These controls are indicated by reference numerals 171, 173, 174,
176, 178 and 179, respectively, in FIG. 1.
[0027] Camera 110 may be selected from the wide variety of
available cameras. Preferably, camera 110 is a compact camera (to
reduce the likelihood of obstructing the officer's view out the
windshield) with color capabilities such as a solid-state CCD
("charge-coupled device") camera that can operate in low-light
environments. Camera 110 may be optionally configured with digital
and/or optical zoom capabilities. Camera 110, in the illustrative
arrangement shown in FIG. 1, is an analog video camera with
low-light color capabilities. In most applications, camera 110 is
vehicle-mounted, however other camera arrangements may also be used
(alone or in combination with a vehicle-mounted camera) including
portable, hand held, remote, and officer-worn cameras that operate
in an extra-vehicular manner.
[0028] A wireless microphone 125 is depicted in FIG. 1. Wireless
microphone 125 is typically carried on the person of the officer,
and thus, may be located both inside and outside of the vehicle at
any given time. Wireless microphone 125 may be a conventional
uni-directional (i.e., transmit-only) microphone or, as disclosed
in our co-pending U.S. patent application Ser. No. 09/911,086,
filed Jul. 23, 2001, be equipped with bi-directional RF
communications capabilities. Wireless microphone 125 communicates
with in-car video system 100 via a wireless link that is identified
by reference numeral 127 in FIG. 1.
[0029] Video monitor 120 may be selected from the available pool of
small and lightweight monitors, but typically comprises a color
liquid crystal flat panel display ("LCD") having an active or
passive matrix display. Video monitor 120 may be mounted in the car
to allow the operator to monitor either the real time video feed
from the camera, or to view a previously recorded tape.

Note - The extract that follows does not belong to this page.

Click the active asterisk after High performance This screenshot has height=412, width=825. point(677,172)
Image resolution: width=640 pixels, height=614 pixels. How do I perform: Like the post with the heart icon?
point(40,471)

[0030] The in-car video system 100 is typically mounted in a
vehicle (not shown in FIG. 1) such as a police cruiser. However, it
is emphasized that the features and benefits of the present
invention may be equally applicable to a wide variety of vehicle
types, and further that the invention is not limited to law
enforcement applications. Applications of the invention to the
security and the transportation industries may be readily made, for
example. Therefore, the term "officer" in the description that
follows should be understood to refer to the user or operator of
the inventive in-car video system in non-law enforcement
applications.
[0031] Turning now to FIG. 2, there is shown a simplified diagram
of the sequential storage of the real time video stream that is
used to create a time-delayed video stream, in accordance with the
invention. Signal sources 210, comprising camera 110 and
microphones 125 and 185 provide a real time video stream 215. Thus,
video stream 215 includes three signal components--one video
component and two audio components (one corresponding to each
microphone 125 and 185). In this illustrative embodiment, the real
time video stream 215 is in a conventional analog format.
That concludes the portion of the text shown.